In der RÜ 2015, 234f behandelt Wilhelm-Friedrich Schneider in einer Fall-Lösung unter anderem die Problematik des Rücktritts vom Versuch. Dazu schreibt er auf Seite 235:
A müsste die weitere Ausführung der Tat aufgegeben haben. Das setzt die endgültige Abstandnahme von der Ausführung der Tat voraus, zu der der Täter angesetzt hat. Hier hat A die weitere Ausführung aufgegeben.
Der Autor legt also die Auffassung zu Grunde, dass mit „Aufgeben der Tat“ iSd § 24 I 1 Alt. 1 StGB eine endgültige Abstandnahme von der konkreten Tat gemeint sei. Dies könnte die Leserinnen und Leser zu der Annahme verleiten, der Punkt sei unumstritten.
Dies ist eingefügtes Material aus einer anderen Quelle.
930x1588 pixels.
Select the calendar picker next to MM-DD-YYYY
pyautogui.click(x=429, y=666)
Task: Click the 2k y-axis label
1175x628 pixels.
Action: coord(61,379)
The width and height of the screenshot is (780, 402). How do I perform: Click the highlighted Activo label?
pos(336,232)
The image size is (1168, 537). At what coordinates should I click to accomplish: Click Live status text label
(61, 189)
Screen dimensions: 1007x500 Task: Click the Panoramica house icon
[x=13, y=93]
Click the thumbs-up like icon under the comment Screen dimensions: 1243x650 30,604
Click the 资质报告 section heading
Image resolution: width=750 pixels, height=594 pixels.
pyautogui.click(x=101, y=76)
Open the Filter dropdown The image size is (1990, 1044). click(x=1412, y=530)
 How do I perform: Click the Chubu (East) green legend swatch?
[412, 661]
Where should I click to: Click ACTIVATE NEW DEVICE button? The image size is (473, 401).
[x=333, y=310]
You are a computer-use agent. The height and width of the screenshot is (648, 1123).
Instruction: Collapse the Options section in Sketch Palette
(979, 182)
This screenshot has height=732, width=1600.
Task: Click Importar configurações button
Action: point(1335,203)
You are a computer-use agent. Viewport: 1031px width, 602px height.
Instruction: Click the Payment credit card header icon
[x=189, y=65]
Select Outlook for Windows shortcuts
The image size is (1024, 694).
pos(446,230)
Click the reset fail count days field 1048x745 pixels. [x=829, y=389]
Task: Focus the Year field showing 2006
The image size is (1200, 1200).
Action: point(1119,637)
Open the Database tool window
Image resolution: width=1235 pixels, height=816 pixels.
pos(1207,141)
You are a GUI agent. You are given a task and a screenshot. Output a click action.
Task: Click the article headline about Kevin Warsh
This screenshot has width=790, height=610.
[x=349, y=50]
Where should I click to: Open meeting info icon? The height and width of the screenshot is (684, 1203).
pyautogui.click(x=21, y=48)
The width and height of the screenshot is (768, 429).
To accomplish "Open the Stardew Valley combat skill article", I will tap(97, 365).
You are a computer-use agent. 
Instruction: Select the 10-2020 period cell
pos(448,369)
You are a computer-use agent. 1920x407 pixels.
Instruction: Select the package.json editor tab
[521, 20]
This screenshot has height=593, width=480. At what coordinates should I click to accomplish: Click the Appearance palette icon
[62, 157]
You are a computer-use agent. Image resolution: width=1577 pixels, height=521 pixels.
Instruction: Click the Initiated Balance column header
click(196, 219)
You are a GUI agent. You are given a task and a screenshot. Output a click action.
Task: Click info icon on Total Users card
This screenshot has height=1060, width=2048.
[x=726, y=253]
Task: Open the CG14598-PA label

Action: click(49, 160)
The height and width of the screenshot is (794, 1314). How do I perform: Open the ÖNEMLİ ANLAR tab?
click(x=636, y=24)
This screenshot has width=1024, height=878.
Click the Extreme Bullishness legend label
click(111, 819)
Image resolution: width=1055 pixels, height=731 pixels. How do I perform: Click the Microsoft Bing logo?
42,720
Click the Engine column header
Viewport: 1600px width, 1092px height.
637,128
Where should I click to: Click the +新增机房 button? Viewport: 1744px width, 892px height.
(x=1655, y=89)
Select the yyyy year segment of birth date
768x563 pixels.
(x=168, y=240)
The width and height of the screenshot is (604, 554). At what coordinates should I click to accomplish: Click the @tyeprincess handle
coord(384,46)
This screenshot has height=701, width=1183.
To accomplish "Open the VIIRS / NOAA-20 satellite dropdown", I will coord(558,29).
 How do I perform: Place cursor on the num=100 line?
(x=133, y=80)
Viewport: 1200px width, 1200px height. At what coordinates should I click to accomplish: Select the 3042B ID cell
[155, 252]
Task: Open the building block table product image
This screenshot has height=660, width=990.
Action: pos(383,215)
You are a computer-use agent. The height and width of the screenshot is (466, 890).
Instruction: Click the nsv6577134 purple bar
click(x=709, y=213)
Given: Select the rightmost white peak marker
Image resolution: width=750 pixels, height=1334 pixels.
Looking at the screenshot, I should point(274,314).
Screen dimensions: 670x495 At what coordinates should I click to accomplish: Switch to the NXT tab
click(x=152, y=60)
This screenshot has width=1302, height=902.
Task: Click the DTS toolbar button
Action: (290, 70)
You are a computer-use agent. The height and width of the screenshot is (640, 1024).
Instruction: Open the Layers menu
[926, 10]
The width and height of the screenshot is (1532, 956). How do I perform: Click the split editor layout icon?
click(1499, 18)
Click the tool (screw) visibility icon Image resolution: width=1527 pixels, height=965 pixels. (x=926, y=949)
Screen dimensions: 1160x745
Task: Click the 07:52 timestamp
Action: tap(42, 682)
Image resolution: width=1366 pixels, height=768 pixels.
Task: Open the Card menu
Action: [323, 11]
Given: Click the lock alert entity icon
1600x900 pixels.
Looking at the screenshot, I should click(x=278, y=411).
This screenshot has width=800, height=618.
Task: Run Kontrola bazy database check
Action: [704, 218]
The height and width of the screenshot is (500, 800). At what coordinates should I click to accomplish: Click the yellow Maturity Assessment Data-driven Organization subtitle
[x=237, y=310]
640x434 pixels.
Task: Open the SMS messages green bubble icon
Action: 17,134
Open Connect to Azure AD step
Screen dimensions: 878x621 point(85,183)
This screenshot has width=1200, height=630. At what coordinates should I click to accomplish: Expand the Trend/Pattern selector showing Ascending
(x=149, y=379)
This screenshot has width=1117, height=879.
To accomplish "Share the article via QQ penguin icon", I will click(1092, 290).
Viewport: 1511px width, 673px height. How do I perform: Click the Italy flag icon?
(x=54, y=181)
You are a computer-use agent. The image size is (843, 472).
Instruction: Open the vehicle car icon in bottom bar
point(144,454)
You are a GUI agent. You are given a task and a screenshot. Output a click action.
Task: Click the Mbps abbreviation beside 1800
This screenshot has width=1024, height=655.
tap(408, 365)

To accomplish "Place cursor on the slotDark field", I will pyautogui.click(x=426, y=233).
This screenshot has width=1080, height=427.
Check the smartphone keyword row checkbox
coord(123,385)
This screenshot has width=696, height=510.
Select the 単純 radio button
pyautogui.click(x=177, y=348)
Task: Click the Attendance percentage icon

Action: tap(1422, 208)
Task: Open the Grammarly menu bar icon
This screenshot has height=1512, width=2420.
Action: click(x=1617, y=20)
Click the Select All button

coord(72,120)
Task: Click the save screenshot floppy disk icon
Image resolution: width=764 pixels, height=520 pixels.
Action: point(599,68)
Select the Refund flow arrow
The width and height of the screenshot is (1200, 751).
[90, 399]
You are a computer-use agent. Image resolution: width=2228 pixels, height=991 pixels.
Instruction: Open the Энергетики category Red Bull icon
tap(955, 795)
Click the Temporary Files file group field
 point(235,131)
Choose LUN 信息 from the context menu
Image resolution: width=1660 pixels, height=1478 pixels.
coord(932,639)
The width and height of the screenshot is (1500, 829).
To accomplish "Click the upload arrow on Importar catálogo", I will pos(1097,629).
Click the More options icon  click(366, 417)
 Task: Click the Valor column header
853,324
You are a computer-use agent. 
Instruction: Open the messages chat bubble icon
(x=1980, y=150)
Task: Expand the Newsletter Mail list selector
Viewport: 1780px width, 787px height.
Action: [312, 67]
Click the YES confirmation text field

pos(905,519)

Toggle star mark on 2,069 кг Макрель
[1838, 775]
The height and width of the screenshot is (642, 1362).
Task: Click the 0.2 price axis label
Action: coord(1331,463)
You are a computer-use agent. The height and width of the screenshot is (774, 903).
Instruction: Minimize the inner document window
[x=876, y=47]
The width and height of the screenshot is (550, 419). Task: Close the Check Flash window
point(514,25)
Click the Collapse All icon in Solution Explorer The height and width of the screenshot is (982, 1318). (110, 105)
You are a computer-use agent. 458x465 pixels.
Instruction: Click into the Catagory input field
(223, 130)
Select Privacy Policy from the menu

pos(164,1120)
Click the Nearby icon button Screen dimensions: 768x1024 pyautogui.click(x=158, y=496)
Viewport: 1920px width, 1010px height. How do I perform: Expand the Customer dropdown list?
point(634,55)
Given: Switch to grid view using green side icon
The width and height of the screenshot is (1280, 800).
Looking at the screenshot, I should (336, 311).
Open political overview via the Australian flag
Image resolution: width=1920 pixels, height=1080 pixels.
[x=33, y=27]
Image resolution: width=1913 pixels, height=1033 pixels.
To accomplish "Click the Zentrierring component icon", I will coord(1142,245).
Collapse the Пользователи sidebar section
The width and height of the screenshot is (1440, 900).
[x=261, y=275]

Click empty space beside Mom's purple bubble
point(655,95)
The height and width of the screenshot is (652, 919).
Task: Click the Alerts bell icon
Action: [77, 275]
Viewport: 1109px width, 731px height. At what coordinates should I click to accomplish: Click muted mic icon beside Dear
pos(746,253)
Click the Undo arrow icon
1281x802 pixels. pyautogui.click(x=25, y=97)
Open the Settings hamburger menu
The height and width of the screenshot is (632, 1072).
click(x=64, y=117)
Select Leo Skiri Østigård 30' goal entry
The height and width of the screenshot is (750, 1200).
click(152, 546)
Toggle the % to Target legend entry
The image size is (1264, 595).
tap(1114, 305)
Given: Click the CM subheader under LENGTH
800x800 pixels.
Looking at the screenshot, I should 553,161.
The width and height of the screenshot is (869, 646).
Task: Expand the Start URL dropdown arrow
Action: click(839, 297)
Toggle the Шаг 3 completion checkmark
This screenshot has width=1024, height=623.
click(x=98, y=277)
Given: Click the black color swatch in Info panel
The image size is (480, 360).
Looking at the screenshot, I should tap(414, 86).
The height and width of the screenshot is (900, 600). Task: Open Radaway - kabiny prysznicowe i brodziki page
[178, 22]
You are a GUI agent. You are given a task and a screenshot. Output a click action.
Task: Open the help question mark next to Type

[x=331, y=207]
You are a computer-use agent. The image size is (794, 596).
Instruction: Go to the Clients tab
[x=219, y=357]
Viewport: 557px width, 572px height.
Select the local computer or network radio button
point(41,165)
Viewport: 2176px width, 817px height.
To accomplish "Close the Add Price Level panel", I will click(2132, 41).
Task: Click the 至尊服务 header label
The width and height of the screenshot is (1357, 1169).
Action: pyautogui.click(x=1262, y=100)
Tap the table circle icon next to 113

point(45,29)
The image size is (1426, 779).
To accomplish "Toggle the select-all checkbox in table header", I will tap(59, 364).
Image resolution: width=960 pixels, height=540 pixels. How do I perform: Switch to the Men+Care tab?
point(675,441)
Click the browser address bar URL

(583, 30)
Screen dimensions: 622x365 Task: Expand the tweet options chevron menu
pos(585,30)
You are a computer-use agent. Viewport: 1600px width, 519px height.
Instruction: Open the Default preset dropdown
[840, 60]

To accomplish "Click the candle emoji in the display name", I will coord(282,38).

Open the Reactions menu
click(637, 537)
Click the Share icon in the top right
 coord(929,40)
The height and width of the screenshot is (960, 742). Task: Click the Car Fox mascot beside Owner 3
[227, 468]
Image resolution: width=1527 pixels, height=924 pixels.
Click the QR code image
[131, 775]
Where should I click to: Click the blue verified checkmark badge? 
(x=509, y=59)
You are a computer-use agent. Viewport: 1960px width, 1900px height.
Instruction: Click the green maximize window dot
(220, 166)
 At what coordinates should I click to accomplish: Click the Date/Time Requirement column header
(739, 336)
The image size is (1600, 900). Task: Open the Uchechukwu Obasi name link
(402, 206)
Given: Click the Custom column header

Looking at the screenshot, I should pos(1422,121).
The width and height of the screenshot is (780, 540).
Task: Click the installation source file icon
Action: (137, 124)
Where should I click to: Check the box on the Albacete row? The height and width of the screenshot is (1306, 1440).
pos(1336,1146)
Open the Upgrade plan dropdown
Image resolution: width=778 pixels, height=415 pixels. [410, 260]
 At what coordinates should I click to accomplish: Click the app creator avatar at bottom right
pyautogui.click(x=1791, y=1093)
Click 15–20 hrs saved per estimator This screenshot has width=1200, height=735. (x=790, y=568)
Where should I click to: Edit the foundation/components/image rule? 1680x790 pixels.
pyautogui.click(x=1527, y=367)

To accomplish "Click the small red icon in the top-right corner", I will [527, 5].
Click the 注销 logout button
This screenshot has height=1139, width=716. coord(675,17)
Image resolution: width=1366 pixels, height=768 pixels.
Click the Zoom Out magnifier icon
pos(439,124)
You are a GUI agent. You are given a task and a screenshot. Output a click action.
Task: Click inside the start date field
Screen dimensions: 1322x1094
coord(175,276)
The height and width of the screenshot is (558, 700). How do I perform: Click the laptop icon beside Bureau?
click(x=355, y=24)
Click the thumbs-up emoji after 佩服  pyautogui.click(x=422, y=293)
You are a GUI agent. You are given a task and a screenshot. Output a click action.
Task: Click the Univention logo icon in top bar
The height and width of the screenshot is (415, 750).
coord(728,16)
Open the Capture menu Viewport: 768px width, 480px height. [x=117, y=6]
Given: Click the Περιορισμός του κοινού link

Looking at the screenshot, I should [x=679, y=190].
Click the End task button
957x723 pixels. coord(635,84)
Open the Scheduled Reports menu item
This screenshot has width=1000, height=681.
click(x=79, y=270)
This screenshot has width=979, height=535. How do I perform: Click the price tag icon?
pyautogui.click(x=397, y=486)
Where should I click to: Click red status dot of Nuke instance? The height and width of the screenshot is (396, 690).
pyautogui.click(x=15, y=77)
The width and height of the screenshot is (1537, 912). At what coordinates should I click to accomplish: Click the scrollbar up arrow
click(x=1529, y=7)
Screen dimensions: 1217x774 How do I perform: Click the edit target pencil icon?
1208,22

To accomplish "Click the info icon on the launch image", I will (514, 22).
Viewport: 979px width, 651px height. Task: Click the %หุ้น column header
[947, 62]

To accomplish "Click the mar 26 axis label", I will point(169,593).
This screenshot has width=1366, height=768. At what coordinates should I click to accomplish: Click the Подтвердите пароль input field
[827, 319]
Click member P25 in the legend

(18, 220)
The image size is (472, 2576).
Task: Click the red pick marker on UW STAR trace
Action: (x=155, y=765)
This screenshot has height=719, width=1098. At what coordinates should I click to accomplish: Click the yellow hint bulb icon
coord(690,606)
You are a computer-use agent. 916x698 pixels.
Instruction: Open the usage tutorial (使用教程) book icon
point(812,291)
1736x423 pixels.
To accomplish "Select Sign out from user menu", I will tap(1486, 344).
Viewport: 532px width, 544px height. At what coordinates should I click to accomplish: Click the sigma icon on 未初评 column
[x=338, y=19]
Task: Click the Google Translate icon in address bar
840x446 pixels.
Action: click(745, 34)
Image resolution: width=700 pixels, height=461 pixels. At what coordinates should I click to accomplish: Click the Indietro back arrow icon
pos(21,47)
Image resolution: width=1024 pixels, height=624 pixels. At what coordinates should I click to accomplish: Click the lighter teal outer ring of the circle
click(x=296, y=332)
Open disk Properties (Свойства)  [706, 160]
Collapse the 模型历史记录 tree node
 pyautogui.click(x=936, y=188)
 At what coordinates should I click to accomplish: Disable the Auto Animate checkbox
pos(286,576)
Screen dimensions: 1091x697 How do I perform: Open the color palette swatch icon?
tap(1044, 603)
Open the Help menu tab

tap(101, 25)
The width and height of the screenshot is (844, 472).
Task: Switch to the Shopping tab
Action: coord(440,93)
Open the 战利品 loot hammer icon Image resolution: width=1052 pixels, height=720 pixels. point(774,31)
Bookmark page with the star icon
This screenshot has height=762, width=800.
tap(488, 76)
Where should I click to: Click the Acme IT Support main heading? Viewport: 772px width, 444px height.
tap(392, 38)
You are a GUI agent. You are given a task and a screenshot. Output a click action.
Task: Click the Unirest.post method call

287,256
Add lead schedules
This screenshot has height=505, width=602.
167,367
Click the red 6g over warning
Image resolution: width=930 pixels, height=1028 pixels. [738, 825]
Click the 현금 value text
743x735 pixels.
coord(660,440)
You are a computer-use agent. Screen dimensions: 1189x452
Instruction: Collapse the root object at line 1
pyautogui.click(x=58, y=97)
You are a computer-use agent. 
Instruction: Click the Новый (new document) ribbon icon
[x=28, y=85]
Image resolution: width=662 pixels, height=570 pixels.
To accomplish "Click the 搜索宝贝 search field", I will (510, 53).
Doch ist das wirklich so unumstritten?
Das ist wohl nicht so:
Umstritten ist, ob die Aufgabe der Tat ein endgültiges Abstandnehmen von der Tat erfordert.
(Beckemper, BeckOK, StGB, 01.07.2014, § 24 StGB, Rn. 36)
Das Problem liegt darin, dass fraglich ist, ob ein Täter, der im Versuchsstadium die Tat aufschiebt, von der Tat Abstand nimmt oder nicht.
Die vier dazu vertretenen Theorien sind bei Bernd Heinrich (wie stets mit dem nötigen Argumentationshintergrund) zusammengestellt.
– Theorie Nr. 1 verlangt eine endgültige Abstandnahme vom gesamten Tatplan.
– Theorie Nr. 2 verlangt eine endgültige Abstandnahme von der konkreten Tat (ohne bereits vorhandene konkrete weitere Pläne).
– Theorie Nr. 3 lässt es genügen, dass der Täter die Tat nicht in der konkreten Form seines Plans fortsetzen will. (Ausnahme: Geplante Folgetat, die mit der ursprünglich geplanten Tat in natürlicher Handlungseinheit stehen würde.)
– Theorie Nr. 4 unterscheidet danach, ob der „Abstand nehmende“ Täter noch als gefährlich zu betrachten ist.
Summa summarum: Mit nur einer dieser Theorien in der Klausurenlösung geht man möglicherweise ein Risiko ein.